By using broad motivations to create each persona, each is easy to tailor and expand to the needs of your organization.
For example, let's say that you are selling an innovative SaaS offering to developers and that builders using your cutting-edge platform ('Perry' persona) is your ideal customer profile (ICP). However, this persona feels to broad to be actionable to your PLG and Sales teams. To do this, you will want to expand the 'Perry' persona to fit the sub-personas you are targeting.

In this example, we created three additional 'Perry' variants and retained 'Perry' as our core/mid-career target:
- 'Piper' is an early in career professional looking to make their mark in an existing SaaS company
- 'Princeton' is the senior research engineer in the innovation / R&D department of enterprises
- 'Priya' is a startup co-founder or lead developer that isn't encumbered by existing infrastructure
For each of the variants above, they each retain the same core identity and motivations of 'Perry', but each has expanded and detailed information about where your company can find them and engage them. To signal the mapping of the variants back to the base/core persona, each name retains the same first letter of the name ('P'), allowing you to provide the additional persona detail without having to add linear cognitive load to users of your personas. Your UX team, for example, can still easily understand how to design dashboards for 'Devon, the Director' (who many want analytics and account info), 'Gale, the Guardian' (who may not want all the bells and whistles), and these personas. And your Marketing team can focus on the broad differentiation between Devon, Gale, and Perry for your broad messaging and website, while tailoring innovation-led marketing campaigns to Piper (e.g., MLH hackathons) or Priya (e.g., Startup Mixer at Seattle Tech Week).

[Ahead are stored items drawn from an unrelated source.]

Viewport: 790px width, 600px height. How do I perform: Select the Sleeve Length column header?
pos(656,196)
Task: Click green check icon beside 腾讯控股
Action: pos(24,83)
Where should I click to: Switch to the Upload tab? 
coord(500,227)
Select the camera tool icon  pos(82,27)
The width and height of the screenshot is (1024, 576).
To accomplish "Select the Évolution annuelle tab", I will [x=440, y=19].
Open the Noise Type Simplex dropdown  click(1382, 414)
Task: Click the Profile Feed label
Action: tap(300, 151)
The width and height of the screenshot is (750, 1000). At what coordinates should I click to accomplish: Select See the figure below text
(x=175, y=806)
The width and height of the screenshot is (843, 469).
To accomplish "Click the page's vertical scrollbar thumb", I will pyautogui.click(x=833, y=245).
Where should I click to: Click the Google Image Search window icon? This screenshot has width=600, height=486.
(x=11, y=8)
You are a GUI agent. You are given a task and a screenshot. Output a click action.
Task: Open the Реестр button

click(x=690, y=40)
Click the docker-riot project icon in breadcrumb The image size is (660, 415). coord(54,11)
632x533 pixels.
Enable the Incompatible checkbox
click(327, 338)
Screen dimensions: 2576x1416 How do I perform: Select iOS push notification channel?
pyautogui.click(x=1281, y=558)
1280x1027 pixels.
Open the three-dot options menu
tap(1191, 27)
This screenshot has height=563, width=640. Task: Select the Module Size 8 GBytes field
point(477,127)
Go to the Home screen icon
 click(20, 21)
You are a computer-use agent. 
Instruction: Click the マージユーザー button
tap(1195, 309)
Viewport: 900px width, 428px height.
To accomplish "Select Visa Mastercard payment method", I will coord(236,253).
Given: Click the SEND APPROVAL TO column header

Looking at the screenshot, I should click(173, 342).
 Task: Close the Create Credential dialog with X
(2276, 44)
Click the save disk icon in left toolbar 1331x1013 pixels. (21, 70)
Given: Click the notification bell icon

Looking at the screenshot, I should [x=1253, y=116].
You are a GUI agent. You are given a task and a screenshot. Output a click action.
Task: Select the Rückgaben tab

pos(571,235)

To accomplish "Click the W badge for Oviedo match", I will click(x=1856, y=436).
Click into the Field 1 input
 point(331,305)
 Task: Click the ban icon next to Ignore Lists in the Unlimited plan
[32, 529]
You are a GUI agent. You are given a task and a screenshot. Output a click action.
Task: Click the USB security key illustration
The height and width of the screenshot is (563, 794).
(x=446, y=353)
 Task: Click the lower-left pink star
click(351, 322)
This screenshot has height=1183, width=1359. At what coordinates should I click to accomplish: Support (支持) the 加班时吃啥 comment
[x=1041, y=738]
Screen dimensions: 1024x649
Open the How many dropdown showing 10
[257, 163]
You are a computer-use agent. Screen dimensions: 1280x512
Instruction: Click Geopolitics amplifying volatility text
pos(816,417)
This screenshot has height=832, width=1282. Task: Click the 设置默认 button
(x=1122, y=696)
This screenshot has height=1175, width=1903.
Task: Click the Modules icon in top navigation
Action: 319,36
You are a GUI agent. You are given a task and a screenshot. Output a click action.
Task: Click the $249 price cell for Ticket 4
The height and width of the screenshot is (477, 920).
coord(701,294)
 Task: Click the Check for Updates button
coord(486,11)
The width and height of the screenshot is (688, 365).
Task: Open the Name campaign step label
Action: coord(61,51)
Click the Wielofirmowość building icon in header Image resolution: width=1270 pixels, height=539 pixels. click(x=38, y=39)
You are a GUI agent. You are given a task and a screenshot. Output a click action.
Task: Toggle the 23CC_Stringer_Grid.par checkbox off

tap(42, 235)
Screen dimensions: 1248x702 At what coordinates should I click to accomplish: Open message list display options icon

As these personas were built, I used the DevRel Foundation working group requirements and use case list, which carried the following requirements:
- Outcome-focused - They can be used to inform and guide DevRel strategies and tactics
- Motivations - They include both technical and emotional aspects of developers
- Practical - They incorporate industry-standard dimensions for practical use
- Use cases - Each persona can drive content creation, event planning, community building, and product feedback
- FLEXIBLE - They remain flexible enough to be adapted for specific contexts
The personas have their root in my experience as a Product Manager at Microsoft - I've been working with personas for 15+ years, designing personas for Windows and Microsoft Azure and working with the UX team that managed personas for all of Microsoft's developer offerings. I could write a book on the lessons learned from Microsoft's decades of persona experience - learning more about differences of segments vs personas, too many vs too few, the importance of regional tailoring, and more (and - in fact - I wrote a chapter on the topic of personas :) ).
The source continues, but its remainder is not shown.